頭の良さや情報収集能力、流行に乗り危ない時には身を引く要領の良さ、研究者としての信頼。それから運も重要だけど
無知に引け目を感じなくて良い
馬鹿にされることを恐れずどんどん質問しよう。読むべき教科書や論文を教えてもらおう。
知らないことは片っぱしから吸収していくと良い
馬鹿にしてくる人は気にしなくて良い。うさぎと亀の兎みたいなものだ。サラッと追い抜けるよ
怖いのは利口な兎のほうだね。彼らは亀を気にしない。自分より上の人だけを見ている。あなたも利口な兎を目指すとよい。
みたいなかんじかな
あなたは教授になって大学院生に講義をするつもりで発表すると良いよ
まずはそのチャプターの目的とあらすじをサラッと解説しよう。常に議論の道筋を見失わず今どこにいるのかがわかるように声かけをしたり、途中で簡単にここまでのまとめを挟むとわかりやすいよ。
単純な式変形は適宜省略して、でも聞かれた時にはサラッと示せるようにしておこう。
もし理解できない箇所があるなら暇そうなポスドクに質問して回るか同期と議論しよう。教科書1冊で満足しないで名著や重要論文は片っぱしから読んでおこう。
ちなみに私も昔パワハラを受けたことがあって指導者を変えているんだ
最初に私の指導に当たった人はちょっと問題がある人でね。嫌がらせをされて困っていた。
そんな頃すごい論文を読んだ。それは革新的な研究で新しい学術領域を作り出すものだった。その論文の著者は天才と呼ばれている人でね。名前をAさんとしようか。
Aさんは当時1人も学生を持っていなかった。噂では彼の認めた天才しか取らないのだという。
「この研究がどうしてもしたいです!どうか指導してください」と私はAさんの部屋に突撃していった。(注:アポを取りましょう)
パワハラを受け後が無い私に怖いものはなかった。やけっぱちとも言う。認められなければ辞める気だった。
Aさんはちょっと驚いていたけれど後日改めて呼び出された。
今の研究の状況や元の指導者との関係を聞かれたので淡々と説明をすると
「それは私の方から話をつけたほうが良いね。あなたは口裏を合わせてね」と言われた。1週間も経たずに新しい刺激的な研究が始まった。
天才と議論ができるのは本当に素晴らしい経験だった。Aさんの生き方や考え方は研究だけではなく私の人生全てに影響を与えた。大学院の日々は私の人生で最も楽しく輝かしい日々だ。
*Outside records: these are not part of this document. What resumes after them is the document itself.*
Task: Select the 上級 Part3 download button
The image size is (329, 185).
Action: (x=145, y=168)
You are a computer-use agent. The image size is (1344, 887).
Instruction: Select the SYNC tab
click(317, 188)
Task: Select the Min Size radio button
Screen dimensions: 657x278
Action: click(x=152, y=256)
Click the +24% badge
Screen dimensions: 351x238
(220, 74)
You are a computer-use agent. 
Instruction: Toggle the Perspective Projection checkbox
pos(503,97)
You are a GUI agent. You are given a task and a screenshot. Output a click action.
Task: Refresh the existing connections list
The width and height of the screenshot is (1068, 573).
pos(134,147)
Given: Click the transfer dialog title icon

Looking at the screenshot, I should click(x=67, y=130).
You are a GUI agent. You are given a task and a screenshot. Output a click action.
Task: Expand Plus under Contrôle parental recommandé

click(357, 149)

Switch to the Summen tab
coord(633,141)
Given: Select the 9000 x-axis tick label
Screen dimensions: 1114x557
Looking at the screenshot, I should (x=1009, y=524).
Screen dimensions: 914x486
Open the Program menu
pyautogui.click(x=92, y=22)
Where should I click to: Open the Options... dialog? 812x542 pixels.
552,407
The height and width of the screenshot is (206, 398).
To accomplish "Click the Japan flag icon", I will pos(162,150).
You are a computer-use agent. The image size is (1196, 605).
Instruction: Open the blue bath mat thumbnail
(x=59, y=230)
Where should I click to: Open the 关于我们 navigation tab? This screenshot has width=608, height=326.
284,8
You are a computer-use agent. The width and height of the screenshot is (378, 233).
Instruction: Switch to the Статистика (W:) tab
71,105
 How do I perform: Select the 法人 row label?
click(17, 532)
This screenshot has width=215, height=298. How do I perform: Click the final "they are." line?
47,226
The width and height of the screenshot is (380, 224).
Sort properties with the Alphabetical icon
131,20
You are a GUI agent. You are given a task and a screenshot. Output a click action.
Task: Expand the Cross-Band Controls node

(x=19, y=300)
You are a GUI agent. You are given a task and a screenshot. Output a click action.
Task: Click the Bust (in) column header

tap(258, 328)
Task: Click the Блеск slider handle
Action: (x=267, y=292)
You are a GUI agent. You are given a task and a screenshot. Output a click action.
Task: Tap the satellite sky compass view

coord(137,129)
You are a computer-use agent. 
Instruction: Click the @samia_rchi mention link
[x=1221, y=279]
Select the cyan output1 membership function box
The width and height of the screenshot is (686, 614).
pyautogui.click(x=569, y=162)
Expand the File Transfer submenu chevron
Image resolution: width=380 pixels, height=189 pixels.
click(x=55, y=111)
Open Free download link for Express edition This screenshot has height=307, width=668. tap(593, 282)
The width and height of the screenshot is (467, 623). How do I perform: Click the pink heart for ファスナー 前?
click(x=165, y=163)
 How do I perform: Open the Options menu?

自分で言うのも恥ずかしいけどとても良い研究成果も残せた。本当にAさんと出会えてよかった。心から尊敬している。
後日例の噂の話をしたらAさんは笑っていた「そんな話初耳だ」と。
何のことはない、学生は勝手に恐れ誰もAさんに指導を申し出なかっただけなのだった
ポスドクは情報通だ。学生を育てるのが上手い人は誰なのか、研究環境が良いのはどこかをよく知っている。
特にアカハラをするような奴は悪い意味で業界の有名人だ。ポスドクは絶対知っているはずだ。
(※必ず複数人から聞こう。M1に嘘を吹き込む悪い人もいるからね)
「さっきの発表面白かったです!AをBで解決するなんてよく思いつきましたね」「ひょっとしてこの研究はXに利用できますか?」
目をキラキラさせて研究を語るあなたの周りに人は集まるようになるだろう。人が集まるということは情報が集まるということだ。それは研究者として有利なことなんだよ
心が弱ってる線の細い人に「図太くいけ」というのは草
ありがとう。私も最初は心配していたんだけど元増田の追記を見て大丈夫そうだと判断した。
一晩で前向きになっているところを見るに元々タフな子なのだろう。ぬるま湯を捨ててあえてチャレンジングな環境に身を投じる所も優秀な子の特徴だ。
ここからは私の予想だけれども、元増田の内容を見るに地方から上京してきた子なのではないか。
経験上、遠くから来た子は5月の連休くらいで高熱を出してダウンすることが多い。地方と東京では人間関係の距離感が違うし新しい生活も最初は大変だ。